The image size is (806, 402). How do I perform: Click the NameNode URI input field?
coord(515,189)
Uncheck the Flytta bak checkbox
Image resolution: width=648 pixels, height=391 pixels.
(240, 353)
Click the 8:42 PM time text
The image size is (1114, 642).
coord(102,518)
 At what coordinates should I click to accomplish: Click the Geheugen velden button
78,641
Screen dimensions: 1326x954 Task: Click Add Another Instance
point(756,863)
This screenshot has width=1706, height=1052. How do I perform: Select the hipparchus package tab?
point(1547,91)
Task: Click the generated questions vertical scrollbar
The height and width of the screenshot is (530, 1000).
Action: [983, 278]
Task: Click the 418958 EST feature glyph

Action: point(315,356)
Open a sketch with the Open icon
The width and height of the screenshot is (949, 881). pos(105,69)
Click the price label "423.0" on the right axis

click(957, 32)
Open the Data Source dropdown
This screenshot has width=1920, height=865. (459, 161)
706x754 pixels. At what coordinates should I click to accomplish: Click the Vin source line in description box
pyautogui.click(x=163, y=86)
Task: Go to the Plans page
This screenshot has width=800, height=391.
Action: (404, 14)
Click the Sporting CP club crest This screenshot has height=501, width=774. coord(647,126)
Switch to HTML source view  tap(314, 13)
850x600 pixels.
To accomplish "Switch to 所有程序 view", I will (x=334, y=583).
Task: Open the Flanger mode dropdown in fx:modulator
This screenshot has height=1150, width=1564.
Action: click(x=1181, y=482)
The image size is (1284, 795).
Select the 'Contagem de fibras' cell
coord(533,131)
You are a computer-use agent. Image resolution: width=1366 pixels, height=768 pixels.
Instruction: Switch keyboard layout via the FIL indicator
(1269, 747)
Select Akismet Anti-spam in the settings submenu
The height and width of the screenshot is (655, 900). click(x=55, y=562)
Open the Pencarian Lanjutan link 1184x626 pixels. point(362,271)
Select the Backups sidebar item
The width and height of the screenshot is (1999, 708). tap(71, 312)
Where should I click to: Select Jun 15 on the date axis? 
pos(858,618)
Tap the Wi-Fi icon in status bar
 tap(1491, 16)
·····
• [TASK REQUIREMENTS]: Wherever the string "view" appears in the records above, copy the line it sits in.

• [ANSWER TO THE EXERCISE]:
Switch to HTML source view  tap(314, 13)
To accomplish "Switch to 所有程序 view", I will (x=334, y=583).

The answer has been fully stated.